Ainda em cartaz nos cinemas e já disponível para aluguel em streaming, Obsessão (Obsession, 2025) é um grande fenômeno. Tendo custado meros (para os padrões de Hollywood) 750 mil dólares, a arrecadação do longa passou a marca dos 400 milhões. E não foi só esse faturamento astronômico que o diretor e roteirista Curry Barker conseguiu: as críticas têm sido muito positivas, com notas altas em sites especializados e elogios rasgados de figuras conhecidas no meio. E o filme merece tudo isso.
Um rapaz (Michael Johnston, a voz do Nathan de X-Men ‘97) se depara com um objeto que supostamente concede ao portador um desejo, e aprende aí o risco que corre ao ser atendido. Como faziam as fábulas antigamente, ou os chamados “cautionary tales” (algo como “contos preventivos”), o roteiro mostra o que pode acontecer de pior ao se conseguir o que quer. Bear finalmente cai nas graças de sua amiga platônica Nikki (Inde Navarrette, de Superman & Lois), mas as coisas não demoram a desandar.
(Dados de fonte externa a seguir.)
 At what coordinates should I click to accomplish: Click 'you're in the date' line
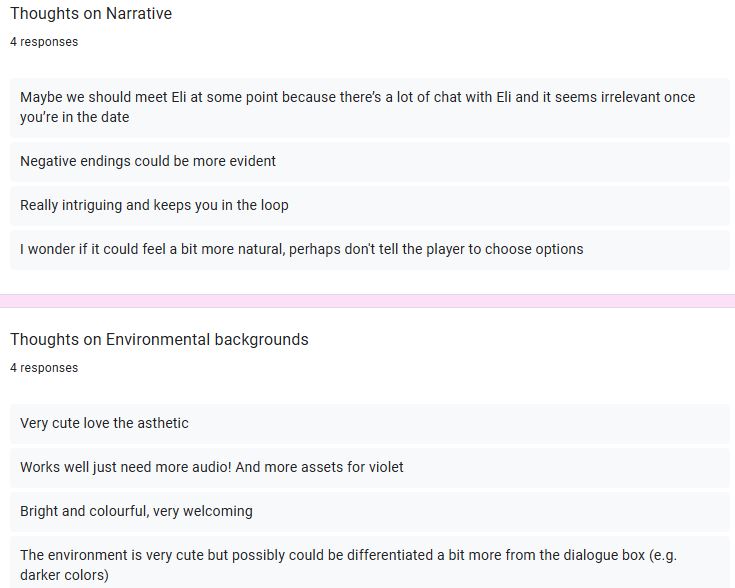(x=75, y=117)
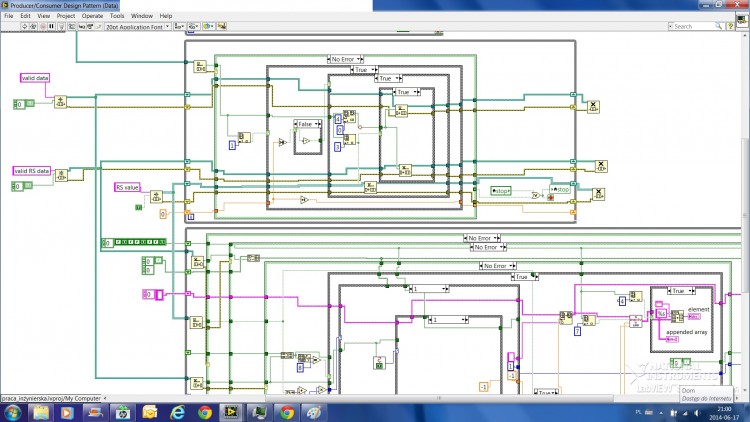Open the Align Objects dropdown in toolbar
This screenshot has height=422, width=750.
click(x=180, y=26)
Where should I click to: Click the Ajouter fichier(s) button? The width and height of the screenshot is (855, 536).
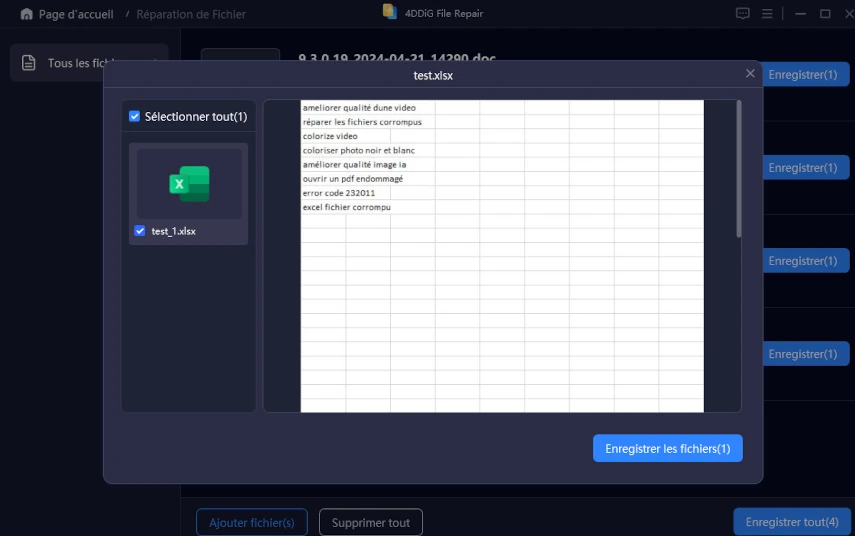pos(251,522)
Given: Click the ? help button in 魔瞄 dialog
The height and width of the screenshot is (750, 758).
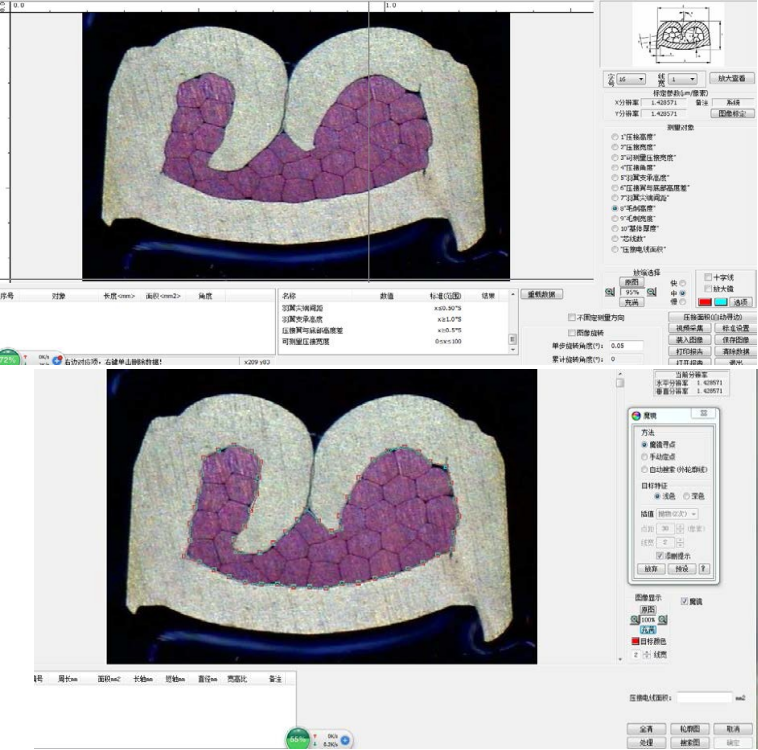Looking at the screenshot, I should [x=703, y=568].
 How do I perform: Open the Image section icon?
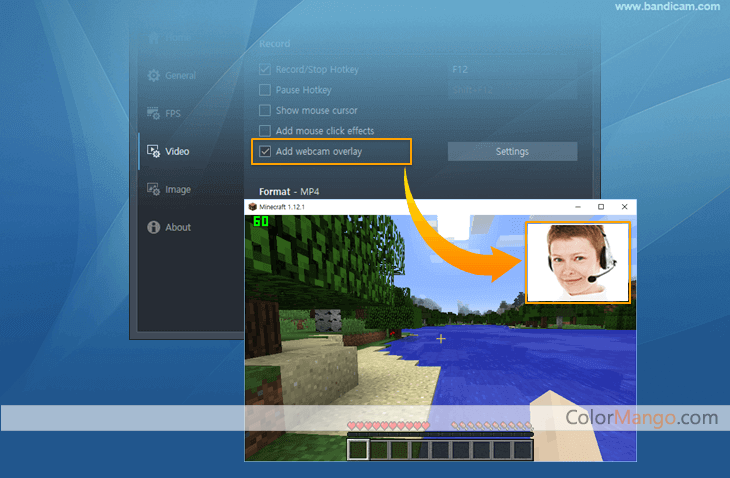pos(153,189)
O baixo orçamento não fica tão evidente, já que o roteiro não exige efeitos ou cenários mirabolantes. As cenas práticas podem causar algum desconforto nos estômagos mais frágeis e a atuação de Navarrette chama a atenção, ela domina bem sentimentos complexos e opostos. Não seria de se admirar se ela logo aparecer em alguma franquia milionária (como os X-Men do MCU), e devem surgir convites para Barker também. Afinal, ele conseguiu o que muitos buscam: ganhar muito gastando pouco.